Word and item position data:
○ ○ ○ ○ ○ ○ ○

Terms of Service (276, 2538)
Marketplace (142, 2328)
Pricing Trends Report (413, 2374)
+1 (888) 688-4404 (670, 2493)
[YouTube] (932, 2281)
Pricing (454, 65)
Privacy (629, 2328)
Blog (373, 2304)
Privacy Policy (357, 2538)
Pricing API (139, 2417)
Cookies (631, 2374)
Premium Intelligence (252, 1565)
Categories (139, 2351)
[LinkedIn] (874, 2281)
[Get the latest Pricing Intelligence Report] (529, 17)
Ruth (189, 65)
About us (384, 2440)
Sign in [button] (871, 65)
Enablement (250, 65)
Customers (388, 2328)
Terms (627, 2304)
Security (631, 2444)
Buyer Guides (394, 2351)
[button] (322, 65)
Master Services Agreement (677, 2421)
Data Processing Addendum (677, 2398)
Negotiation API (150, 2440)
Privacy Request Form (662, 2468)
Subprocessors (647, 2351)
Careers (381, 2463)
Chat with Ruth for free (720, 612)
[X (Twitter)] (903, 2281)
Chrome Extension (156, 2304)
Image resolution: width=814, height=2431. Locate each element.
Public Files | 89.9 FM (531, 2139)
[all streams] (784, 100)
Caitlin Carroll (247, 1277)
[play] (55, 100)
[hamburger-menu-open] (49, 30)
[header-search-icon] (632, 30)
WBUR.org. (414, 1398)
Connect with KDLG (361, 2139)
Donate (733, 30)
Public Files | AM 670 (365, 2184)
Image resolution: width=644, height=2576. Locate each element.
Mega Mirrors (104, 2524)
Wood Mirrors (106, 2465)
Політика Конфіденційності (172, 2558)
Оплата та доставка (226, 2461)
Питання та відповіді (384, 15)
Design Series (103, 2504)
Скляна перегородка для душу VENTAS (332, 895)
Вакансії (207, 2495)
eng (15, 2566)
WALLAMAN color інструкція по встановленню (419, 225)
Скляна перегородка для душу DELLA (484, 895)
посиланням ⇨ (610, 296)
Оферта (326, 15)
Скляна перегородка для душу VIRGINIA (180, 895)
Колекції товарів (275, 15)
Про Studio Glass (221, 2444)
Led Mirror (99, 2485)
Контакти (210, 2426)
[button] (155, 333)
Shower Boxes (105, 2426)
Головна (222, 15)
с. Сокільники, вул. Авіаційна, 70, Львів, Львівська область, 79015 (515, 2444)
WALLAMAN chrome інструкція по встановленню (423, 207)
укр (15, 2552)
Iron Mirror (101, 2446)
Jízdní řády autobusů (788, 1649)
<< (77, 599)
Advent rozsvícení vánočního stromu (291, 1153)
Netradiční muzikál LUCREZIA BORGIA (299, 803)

○ ○ ○ ○ ○ ○ ○

The request:
Copy every row above word for word, keeping each one unchanged.

Task answer:
Terms of Service (276, 2538)
Marketplace (142, 2328)
Pricing Trends Report (413, 2374)
+1 (888) 688-4404 (670, 2493)
[YouTube] (932, 2281)
Pricing (454, 65)
Privacy (629, 2328)
Blog (373, 2304)
Privacy Policy (357, 2538)
Pricing API (139, 2417)
Cookies (631, 2374)
Premium Intelligence (252, 1565)
Categories (139, 2351)
[LinkedIn] (874, 2281)
[Get the latest Pricing Intelligence Report] (529, 17)
Ruth (189, 65)
About us (384, 2440)
Sign in [button] (871, 65)
Enablement (250, 65)
Customers (388, 2328)
Terms (627, 2304)
Security (631, 2444)
Buyer Guides (394, 2351)
[button] (322, 65)
Master Services Agreement (677, 2421)
Data Processing Addendum (677, 2398)
Negotiation API (150, 2440)
Privacy Request Form (662, 2468)
Subprocessors (647, 2351)
Careers (381, 2463)
Chat with Ruth for free (720, 612)
[X (Twitter)] (903, 2281)
Chrome Extension (156, 2304)
Image resolution: width=814, height=2431. Locate each element.
Public Files | 89.9 FM (531, 2139)
[all streams] (784, 100)
Caitlin Carroll (247, 1277)
[play] (55, 100)
[hamburger-menu-open] (49, 30)
[header-search-icon] (632, 30)
WBUR.org. (414, 1398)
Connect with KDLG (361, 2139)
Donate (733, 30)
Public Files | AM 670 (365, 2184)
Image resolution: width=644, height=2576. Locate each element.
Mega Mirrors (104, 2524)
Wood Mirrors (106, 2465)
Політика Конфіденційності (172, 2558)
Оплата та доставка (226, 2461)
Питання та відповіді (384, 15)
Design Series (103, 2504)
Скляна перегородка для душу VENTAS (332, 895)
Вакансії (207, 2495)
eng (15, 2566)
WALLAMAN color інструкція по встановленню (419, 225)
Скляна перегородка для душу DELLA (484, 895)
посиланням ⇨ (610, 296)
Оферта (326, 15)
Скляна перегородка для душу VIRGINIA (180, 895)
Колекції товарів (275, 15)
Про Studio Glass (221, 2444)
Led Mirror (99, 2485)
Контакти (210, 2426)
[button] (155, 333)
Shower Boxes (105, 2426)
Головна (222, 15)
с. Сокільники, вул. Авіаційна, 70, Львів, Львівська область, 79015 (515, 2444)
WALLAMAN chrome інструкція по встановленню (423, 207)
укр (15, 2552)
Iron Mirror (101, 2446)
Jízdní řády autobusů (788, 1649)
<< (77, 599)
Advent rozsvícení vánočního stromu (291, 1153)
Netradiční muzikál LUCREZIA BORGIA (299, 803)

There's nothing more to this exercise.